Vector: ECS log schema support

@raghu999 great question! Vector's schema assumptions are currently very simple. Common fields names can be controlled via the global log_schema options. Outside of that, your best bet is to use the rename_fields transform to match that schema for your data.

But I really like the idea of Vector defining a more explicit schema around all fields. Specifically, the fields added in transforms like ec2_metadata and geoip.

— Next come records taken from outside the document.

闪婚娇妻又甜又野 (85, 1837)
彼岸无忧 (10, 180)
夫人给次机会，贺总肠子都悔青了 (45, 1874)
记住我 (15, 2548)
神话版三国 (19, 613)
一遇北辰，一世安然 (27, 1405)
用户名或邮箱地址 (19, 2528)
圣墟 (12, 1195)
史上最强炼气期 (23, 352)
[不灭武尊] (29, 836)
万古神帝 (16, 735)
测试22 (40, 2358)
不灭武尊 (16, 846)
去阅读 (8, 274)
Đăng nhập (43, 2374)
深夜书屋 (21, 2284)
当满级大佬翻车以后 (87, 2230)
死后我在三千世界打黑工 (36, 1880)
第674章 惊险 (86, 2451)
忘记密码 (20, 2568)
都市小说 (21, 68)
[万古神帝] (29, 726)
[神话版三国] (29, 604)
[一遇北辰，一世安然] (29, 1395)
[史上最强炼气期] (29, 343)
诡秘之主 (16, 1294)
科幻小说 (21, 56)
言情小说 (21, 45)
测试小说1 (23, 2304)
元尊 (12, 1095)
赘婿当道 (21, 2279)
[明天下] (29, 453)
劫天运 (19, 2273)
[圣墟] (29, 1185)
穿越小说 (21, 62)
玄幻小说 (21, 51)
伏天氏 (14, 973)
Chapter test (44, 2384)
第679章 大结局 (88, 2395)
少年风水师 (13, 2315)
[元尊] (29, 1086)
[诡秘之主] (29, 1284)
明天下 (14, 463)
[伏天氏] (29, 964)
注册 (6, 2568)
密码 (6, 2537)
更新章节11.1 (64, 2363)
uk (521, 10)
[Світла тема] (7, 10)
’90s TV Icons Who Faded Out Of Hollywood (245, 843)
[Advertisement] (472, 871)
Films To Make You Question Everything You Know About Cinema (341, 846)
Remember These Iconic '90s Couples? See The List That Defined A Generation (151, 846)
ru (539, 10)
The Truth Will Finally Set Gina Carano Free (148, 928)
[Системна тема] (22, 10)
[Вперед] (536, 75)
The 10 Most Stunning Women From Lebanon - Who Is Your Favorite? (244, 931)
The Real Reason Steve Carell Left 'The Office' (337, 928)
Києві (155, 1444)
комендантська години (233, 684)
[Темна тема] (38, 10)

All of that should be customizable in a global sense.

Our current pipeline also tries to comply to ECS before writing data to elasticsearch.

Considering the following log message, our pipeline looks like this:

2020-13-10T10:01:23Z - 12345 - INFO - My.Namespace.Component || My log message

A first regex_parser stage will extract individual parts (raw) from the log message. After parsing, the LogEvent will look like this:

| Field | Value |
| ------------- | :-------------:|
| log_timestamp | 2020-13-10T10:01:23Z |
| log_thread_id | 12345 |
| log_level | INFO |
| log_logger | My.Namespace.Component |
| log_message | My log message |

We then use a combination of rename_fields and lua transforms (to parse the thread id and timestamp) to rename the fields according to ECS.

Our final LogEvent will look like this

| Field | Value |
| ------------- | :-------------:|
| @timestamp | 2020-13-10T10:01:23Z |
| process.thread.id | 12345 |
| log.level | INFO |
| log.logger | My.Namespace.Component |
| message | My log message |
| host.name | node01 |
| log.original | 2020-13-10T10:01:23Z - 12345 - INFO - My.Namespace.Component || My log message |

Hope that helps

Thanks, @oktal, that's helpful. We are actively outlining first-class support for schemas like ECS. We hope to get the initial versions out this quarter (#3910). It'll likely start with more control over field mapping at the source and sink level and then progress into formal support for the schemas.